For a while, it has been reported that Apple is developing its own in-house 5G modem. The rumored timelines on when this work will be complete have varied. Today, Apple analyst Ming-Chi Kuo said that he expects Apple to include its 5G modem with the 2023 iPhone ‘at the earliest’.
Apple’s impetus for initiating this work seems to have started around 2018-2019 when company relations with Qualcomm had broken down and the two firms went to court over (what Apple called) unfair patent licensing terms. Back then, Apple had hoped that it would be able to launch the 5G iPhone using Intel cellular modems.
However, as the deadline grew nearer, it became clear that Intel was not able to meet Apple’s requirements. Apple was essentially forced to settle with Qualcomm in April 2019. Intel would quickly wind down its 5G chip development efforts, and Apple scooped up the engineering group in a $1 billion acquisition.
The Qualcomm settlement gave Apple at least six years of Qualcomm modem supply and it planned to use that time to design its own custom modem and baseband, something that very few companies attempt to do due to the complexity of the project.

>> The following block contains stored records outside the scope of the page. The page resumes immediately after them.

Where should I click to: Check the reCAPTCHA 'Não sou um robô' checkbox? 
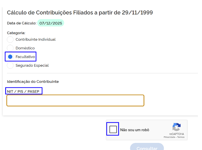coord(113,130)
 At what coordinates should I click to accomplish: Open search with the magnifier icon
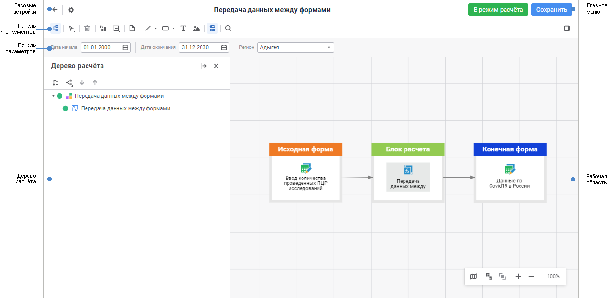click(228, 29)
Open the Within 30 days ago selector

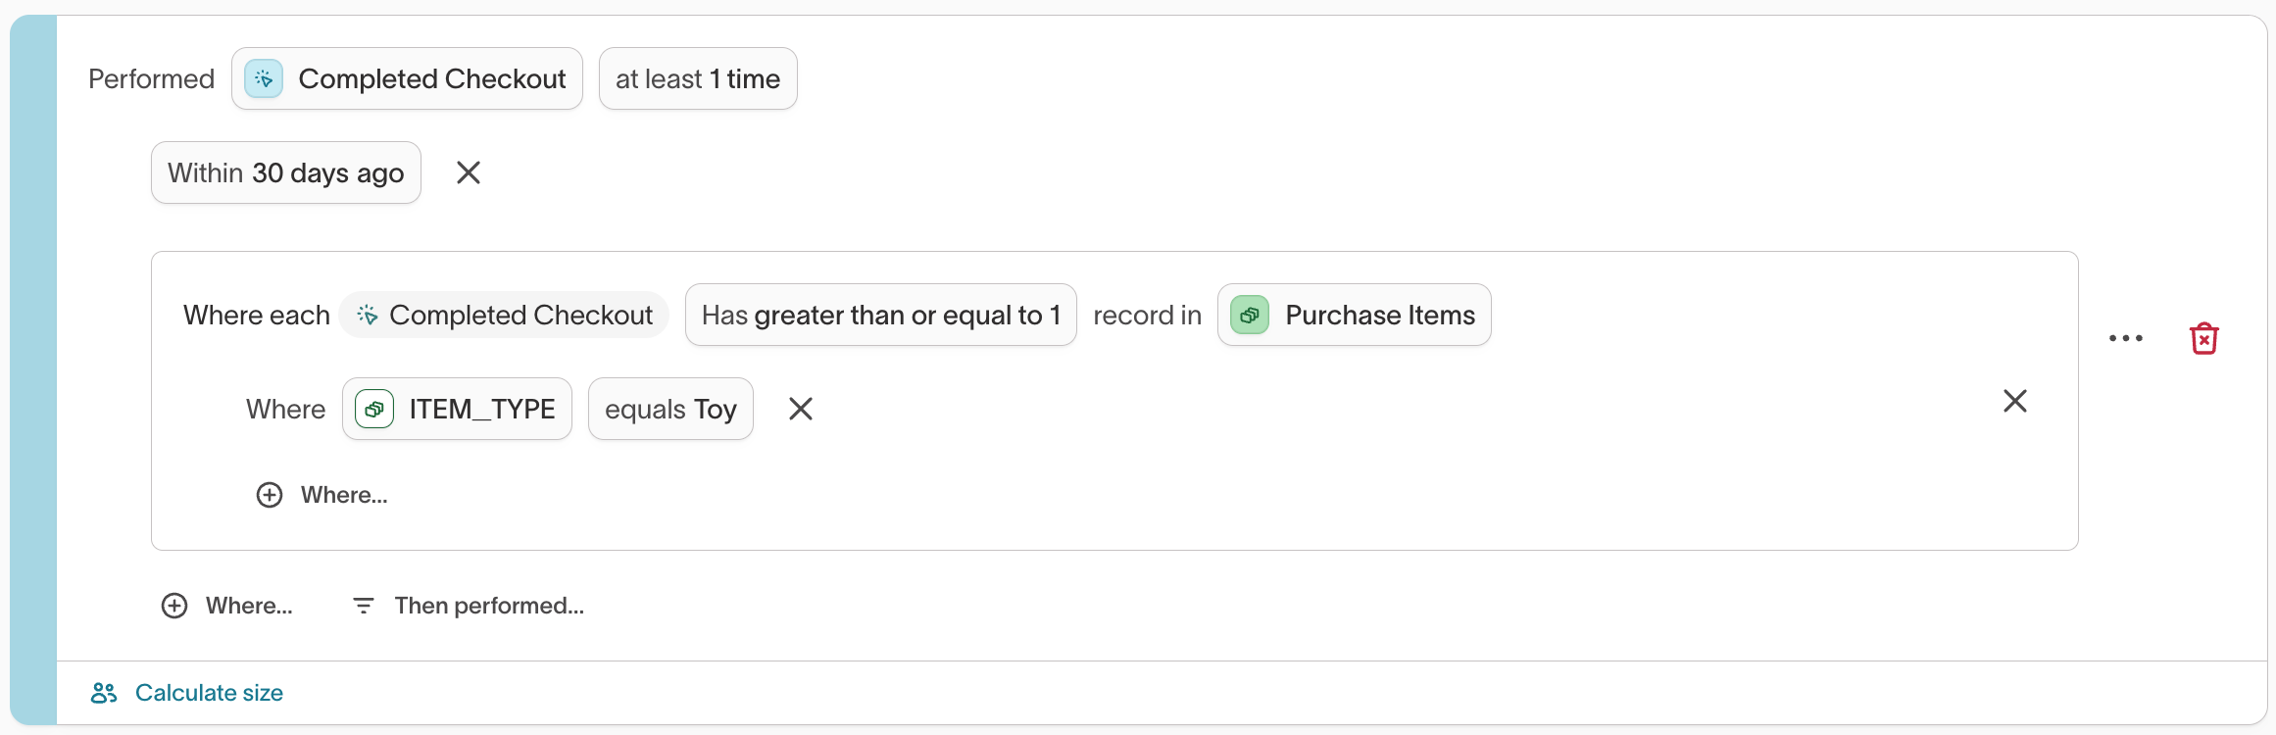pyautogui.click(x=285, y=172)
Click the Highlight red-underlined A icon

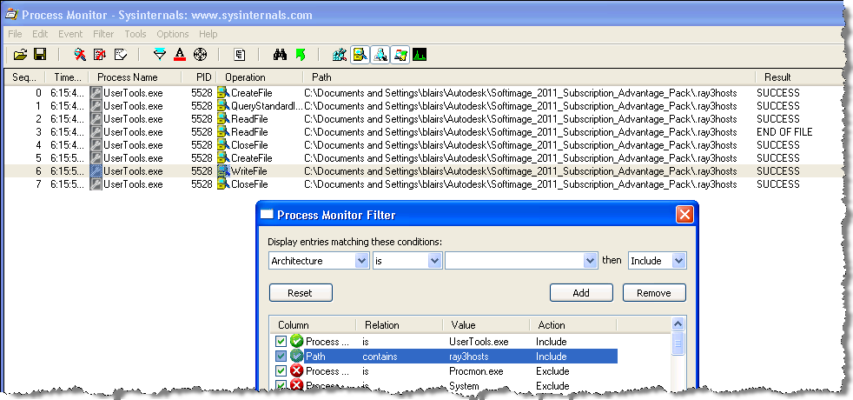click(x=180, y=55)
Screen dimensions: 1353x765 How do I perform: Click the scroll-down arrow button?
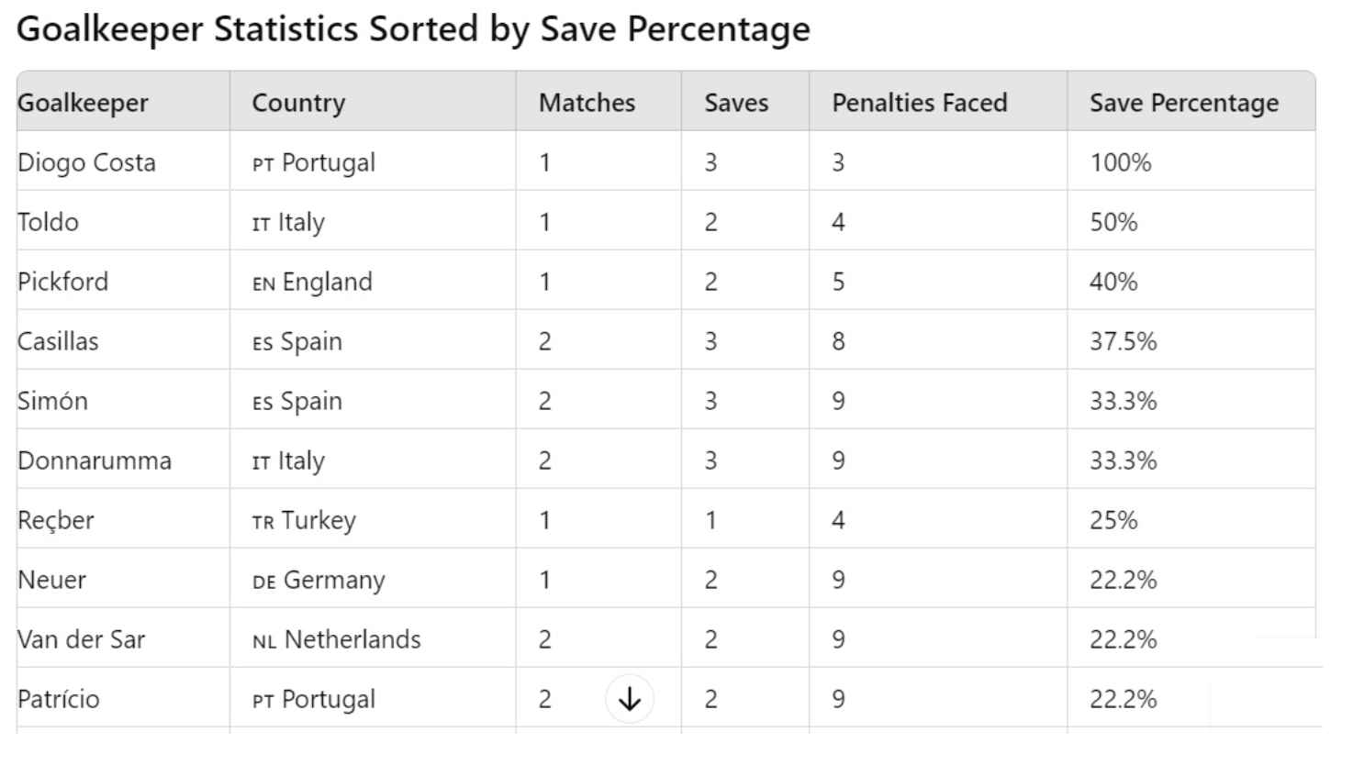tap(629, 699)
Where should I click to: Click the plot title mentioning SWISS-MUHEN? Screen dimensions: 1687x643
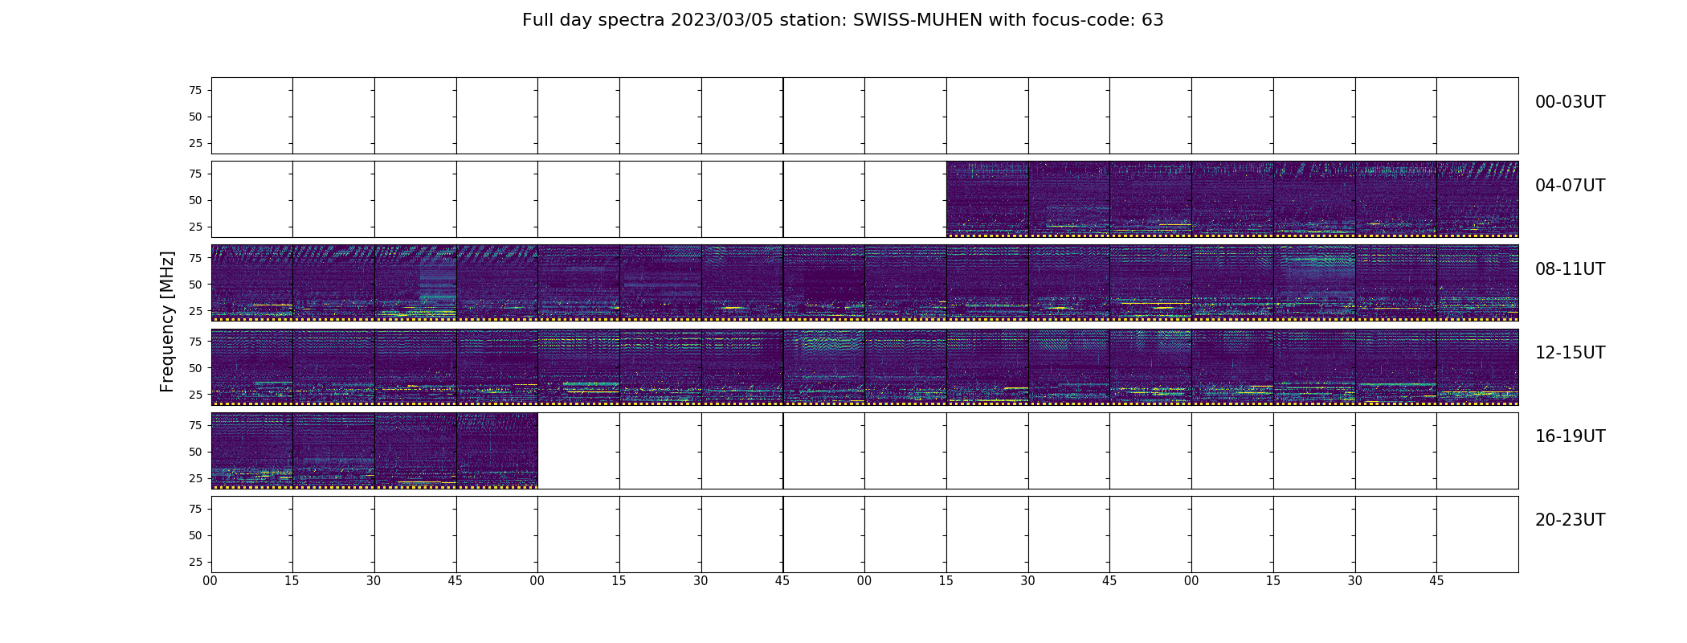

In an end-of-year internal meeting, Apple SVP Johny Srouji confirmed to employees that Apple had started work on its first 5G modem in 2020. A 2019 report indicated that Apple had wanted to be able to ship its modem in some devices as soon as 2022. Kuo’s latest expectation from today’s released report is that Apple will be in a position to ship its modem in volume for the iPhone in 2023.
Moving from Qualcomm to an Apple-custom modem will have several advantages. Right now, the modem and Apple SoC inside an iPhone are two separate chips. By unifying them, Apple will be able to achieve greater power efficiency and possibly faster performance too. It will also reduce Apple’s per-unit costs as it will no longer have to pay Qualcomm a healthy profit margin for every iPhone sold. Apple’s investment in custom-designed CPUs and GPUs has paid off massively, with the A14/M1 chip architecture enabling Apple’s latest products to lead the industry in phones, tablets, laptops and desktop PCs.